[Date Prev][Date Next][Thread Prev][Thread Next][Date Index][Thread Index]

Re: remove



Espen is correct in that Hallvard's REMOVE variant isn't
tail-recursive and may therefore cause problems with long lists.  One
could code an iterative tail-preserving version (which might be slower).

But I did some benchmarking on Sun-4s under Allegro and CMU CL, and even
on longish lists (like 1000 elements or so), Hallvard's FASTER-REMOVE
performed better on the whole than the system-provided REMOVE versions.
I would bet that at least 90% of the uses of REMOVE would benefit from
using FASTER-REMOVE.

Let me just point out that is a bit unfair to compare FASTER-REMOVE
against CL REMOVE implementations because REMOVE allows :TEST/:TEST-NOT
and :KEY arguments to be provided, which makes it more difficult to
inline the test - FASTER-REMOVE uses EQ directly, which is usually
inlined.  REMOVE also has to cope with :START, :END, :COUNT and
:FROM-END arguments, although these are usually not provided.
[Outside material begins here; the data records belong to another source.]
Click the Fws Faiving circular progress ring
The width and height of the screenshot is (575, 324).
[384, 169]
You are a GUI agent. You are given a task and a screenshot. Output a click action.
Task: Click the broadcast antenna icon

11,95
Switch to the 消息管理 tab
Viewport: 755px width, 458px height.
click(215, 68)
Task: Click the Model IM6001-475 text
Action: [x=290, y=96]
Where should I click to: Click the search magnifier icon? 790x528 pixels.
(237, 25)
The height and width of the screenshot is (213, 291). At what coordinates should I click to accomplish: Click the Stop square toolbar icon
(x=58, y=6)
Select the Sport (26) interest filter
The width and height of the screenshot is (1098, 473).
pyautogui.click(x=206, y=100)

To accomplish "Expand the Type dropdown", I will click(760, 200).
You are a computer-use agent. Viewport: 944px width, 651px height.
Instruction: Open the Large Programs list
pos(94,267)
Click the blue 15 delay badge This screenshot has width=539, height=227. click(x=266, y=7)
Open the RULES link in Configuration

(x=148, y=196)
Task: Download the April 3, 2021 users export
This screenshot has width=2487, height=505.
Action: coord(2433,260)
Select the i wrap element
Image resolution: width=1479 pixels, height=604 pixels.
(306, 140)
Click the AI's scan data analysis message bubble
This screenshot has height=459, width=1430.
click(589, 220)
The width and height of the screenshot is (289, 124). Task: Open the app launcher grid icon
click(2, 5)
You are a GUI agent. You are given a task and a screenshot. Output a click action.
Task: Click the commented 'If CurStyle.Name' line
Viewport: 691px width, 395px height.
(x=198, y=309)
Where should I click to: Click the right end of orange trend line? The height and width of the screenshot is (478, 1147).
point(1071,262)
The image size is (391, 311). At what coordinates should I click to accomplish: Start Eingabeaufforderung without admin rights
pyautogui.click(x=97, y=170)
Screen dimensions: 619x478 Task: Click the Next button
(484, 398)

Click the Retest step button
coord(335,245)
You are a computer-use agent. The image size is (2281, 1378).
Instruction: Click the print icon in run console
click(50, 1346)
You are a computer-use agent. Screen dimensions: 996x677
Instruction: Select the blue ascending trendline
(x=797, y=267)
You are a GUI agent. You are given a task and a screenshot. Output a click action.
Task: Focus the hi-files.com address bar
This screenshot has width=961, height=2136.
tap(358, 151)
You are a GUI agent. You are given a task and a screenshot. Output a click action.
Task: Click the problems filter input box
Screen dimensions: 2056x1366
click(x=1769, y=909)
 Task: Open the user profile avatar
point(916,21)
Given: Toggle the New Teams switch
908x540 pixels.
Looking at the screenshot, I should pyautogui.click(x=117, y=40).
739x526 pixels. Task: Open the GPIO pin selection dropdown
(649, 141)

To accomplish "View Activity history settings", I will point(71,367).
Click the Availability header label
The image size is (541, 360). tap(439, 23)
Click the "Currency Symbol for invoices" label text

On the other hand, the implementors probably thought that REMOVE would s
usually be called only in casewhere it would actually remove
something, so sharing structure with the original sequence (list)
wouldn't be worth the effort.  But since REMOVE often leaves a
significant tail portion intact, this assumption could have been wrong.

The moral is probably:

0. Don't use any CL functions other than EQ, ATOM, CAR, CDR, CONS(?),
   defstruct accessors and the fixnum and float operations in
   time-critical code :-)

1. Even for basic functions like REMOVE, it can be a good idea to define
   your own specialized versions that are tuned for application-specific
   performance.  Common Lisp's abundance of useful `generic' (not in the
   CLOS sense) functions is in part responsible for the reputation of CL
   as being `slow': If I want to remove an item from a list structure in
   C, I usually write the loop myself, with the appropriate testing
   inline.  Usually I will also write it to work destructively.  In CL I
   simply call REMOVE---this is guaranteed to work but is also guaranteed
   to scan the whole list (unless I say :COUNT which is often possible),
   and usually reconses the whole list even if nothing or just the first
   or second element has to be removed.

3. There is still some optimization potential for Lisp implementations.
   Consider REMOVE: in 90% of all cases it is called with the second
   argument being a list(*), with no :START/:END, :COUNT (and therefore
   no :FROM-END) and the :TEST argument being either the default (#'EQL)
   or #'EQ.  So by transforming these two cases into calls to specialized
   functions like SIMPLE-LIST-EQ-REMOVE and SIMPLE-LIST-EQL-REMOVE, a lot
   could be gained.  I was a bit surprised that I managed neither Allegro
   nor CMU CL to inline any call to REMOVE (well in CMU CL I finally
   defined the transformer), even in presence of a LIST type definition
   of the sequence argument.

   The sad thing about these possible optimizations is that they have a
   cost in terms of overall size of the system and the corresponding
   locality problems.  So the implementor has to find a good compromise
   between the extreme solutions (on one end of the spectrum: provide one
   single generic REMOVE function that handles lists, vectors, :TEST,
   :KEY, :COUNT, :FROM-END, and on the other end: provide inline dispatch
   to SIMPLE-LIST-EQ-REMOVE, SIMPLE-VECTOR-EQ-REMOVE,
   SIMPLE-LIST-TEST-NO-KEY-REMOVE, SIMPLE-LIST-EQ-COUNT=1-REMOVE,
   SIMPLE-LIST-EQL-COUNT=1-REMOVE,LIST-TEST-KEY-WITH-COUNT-FROM-END-REMOVE
   and so on, the same for DELETE, FIND, REMOVE-IF, DELETE-IF etc.).
   Clever "lazy" compilation schemes could help here.
-- 
Simon.

*) This is usually difficult for the compiler to prove.